On November 4, 1997, Oregon became the first state to legalize physician-assisted suicide and thus began to follow the path already blazed by the Netherlands. As I mentioned in an earlier commentary, a study done by the New England Journal of Medicine hardly set aside earlier fears and concerns.
They found that of the fifteen people who committed suicide, none did so because of intractable pain or suffering. The study also found that those who committed suicide had shorter relationships with the doctors than a control group and often went shopping for a doctor willing to do the deed. As one commentator put it, this is "rampant Kevorkianism."
Nagging the study was the obvious fact that many of the assisted suicides were unreported. In the Netherlands, it is estimated that 59% of doctors do not report euthanasia or assisted suicide. Reporting is required by Dutch law, but Oregon has no punishment for failing to report an assisted suicide.

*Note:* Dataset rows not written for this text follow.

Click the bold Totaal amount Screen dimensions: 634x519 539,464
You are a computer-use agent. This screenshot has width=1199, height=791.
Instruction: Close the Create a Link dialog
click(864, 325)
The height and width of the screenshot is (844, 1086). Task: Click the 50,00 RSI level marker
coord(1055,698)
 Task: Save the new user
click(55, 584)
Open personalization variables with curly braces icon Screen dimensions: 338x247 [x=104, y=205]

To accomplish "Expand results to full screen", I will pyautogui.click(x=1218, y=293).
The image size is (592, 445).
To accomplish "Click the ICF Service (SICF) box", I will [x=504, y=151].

One writer points out that "Blue Cross of Oregon eagerly began paying for lethal prescriptions" since they are cheaper in the long run for insurance companies. The writer continues by asking, "What about your penny-pinching HMO? Your hospital?"
Those are good questions. Once euthanasia is legalized, health-care providers and insurance companies will begin to factor in the costs and benefits of physician-assisted suicide. Guess what they will conclude? Right. That euthanasia is cheaper than long-term care. At first, they will merely fund the procedure, but isn't it inevitable that eventually they will even begin to convince the sick and elderly that it time to save money and step out of the way? This is how a culture of death develops. We've seen it with abortion. I believe we will now see it with euthanasia and physician-assisted suicide.
I'm Kerby Anderson of Probe Ministries, and that's my opinion.